O frango é a prova de que debaixo das traves não está a máquina, mas o homem humano, aquele da travessia, que não sabe bem se os deuses e os diabos ouviram seu chamado solitário na noite grande. O sertão, lugar de todos os desafios, é a pequena área.
É ele – tragédia do goleiro – a mais bela demonstração estética da fraqueza humana. Certos frangaços deveriam estar expostos em fotos, vídeos e pinturas; nos museus, praças e ruas, a nos lembrar: somos falíveis, camaradas. Pedagogia de bola e gol.
Memento mori – lembra-te que és mortal. A saudação entre os trapistas cristãos deveria ser o mote maior do grande goleiro. Cada Marcos Carneiro de Mendonça, monumento ao homem infalível, deveria ter ao seu lado um zagueiro que, a cada defesa, cochicharia:
Memento mori. És apenas um mortal. Vem aí o próximo chute, e outro, e outro…
É por isso que, dado a engolir uns gols inacreditáveis de quando em vez, execro os que ficam gritando que são fodas e elevo essa prece pagã a todos os goleiros da história do futebol que tenham, entre prodígios debaixo das traves, tomado seus frangos.
É redentor que cada homem, ao menos uma vez na vida, tenha a plena consciência de sua humanidade e grite aos maracanãs lotados de paixão e mundo:
– Eu sou um fodido!
São esses que entrarão no reino dos céus, onde certamente haverá grama verde, traves, chuteiras, luvas e bolas.
Abraços

11 Replies to “BENDITOS GOLEIROS (UMA ODE AO FRANGO)”

  1. Só você e Diego para já estarem pensando no Orum, podem terem certeza lá temos grama verde, trave, chuteiras, luvas, bolas enfim muitos campos de futebol.

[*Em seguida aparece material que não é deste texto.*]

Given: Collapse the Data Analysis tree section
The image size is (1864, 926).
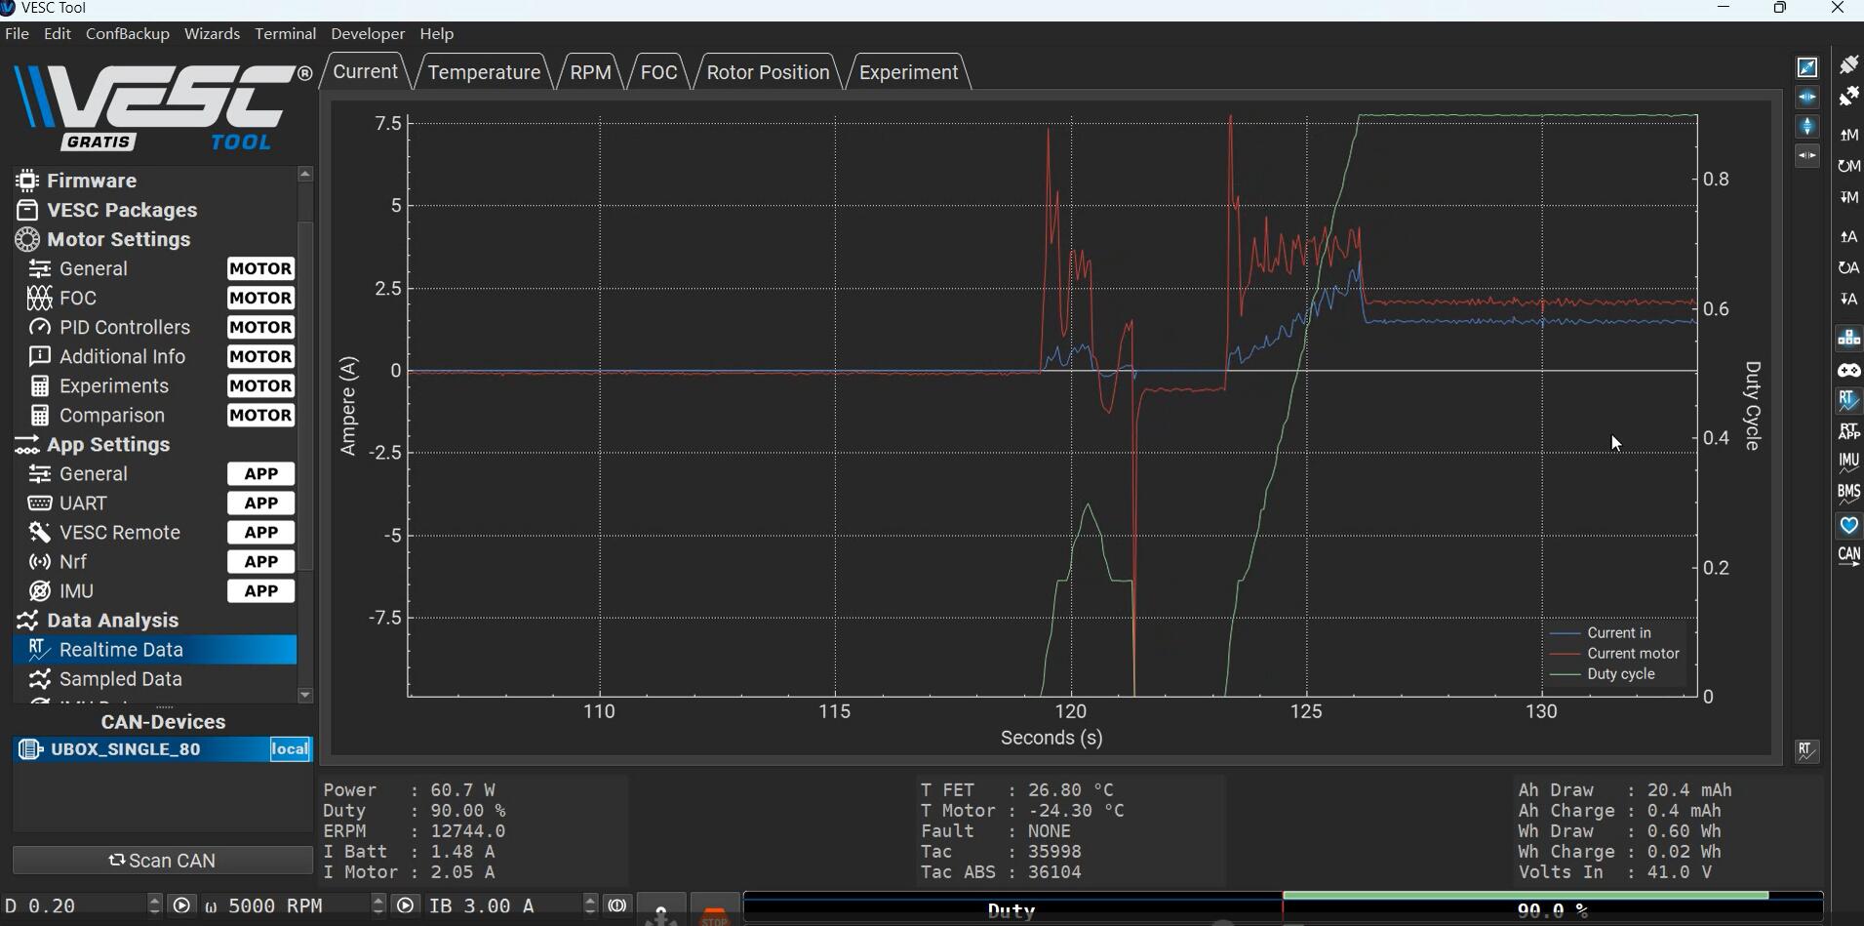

  2. O frango é o que separa os goleiros homens dos goleiros meninos. Quando o goleiro levanta após o frango tomado com altivez e segue fazendo suas defesas magistrais, podemos passar a confiar.

  3. Mestre,
    Cacete! Tu tiras leite (com bom teor de proteina) de pedra.
    Ri pra burro. Neste mundo de Ronaldos, Cristianos-tambem Ronaldo, Beckhams, etc. você mostrar o ser goleiro e principalmente, ligar ao ser humano. É fantástico,
    me lembrei de uma curta e excelente entrevista do Oscar, o grande arquiteto, que finalizava dizendo: Nós ( humanos ) somos uns fodidos.

    grande abraço

    Jairo

  4. O Manga da foto correu do grande João Saldanha da sede de Gal Severiano….uma frango financeiro dizem foi a razão…

  5. “São esses que entrarão no reino dos céus, onde certamente haverá grama verde, traves, chuteiras, luvas e bolas.”

    Grama, inclusive, naquela pequena parte da grande área onde os goleiros passam a maior parte do tempo!!!

  6. Muito bom como sempre Simas,mas como voce mesmo colocou nesse texto, a vida não é só sucesso nem rasgação de seda. Como um discreto, mas assíduo leitor do seu blog, estou sentindo falta de uma frequencia um pouco maior das postagens e de textos novos…mesmo que esses requentados sejam bons…

    abração,
    Pedro

  7. ANÔNIMO;

    É verdade que o Manga correu do João, entretanto o Seu Saldanha estava com um “treisoitão”, dizem que o cara pulou um muro de 3 metros.

    Abraços
    Jairo

  8. Belo texto, como sempre. Mas agora me lembrei daquele sujeito que andou vestindo a 1 do Botafogo e tomou alguns dos mais inacreditáveis frangos jamais engolidos na história da humanidade. Nem me lembro de como ele se chamava, melhor assim – acho que tinha nome duplo. Soube que anda em Portugal, parece que montou uma granja por lá.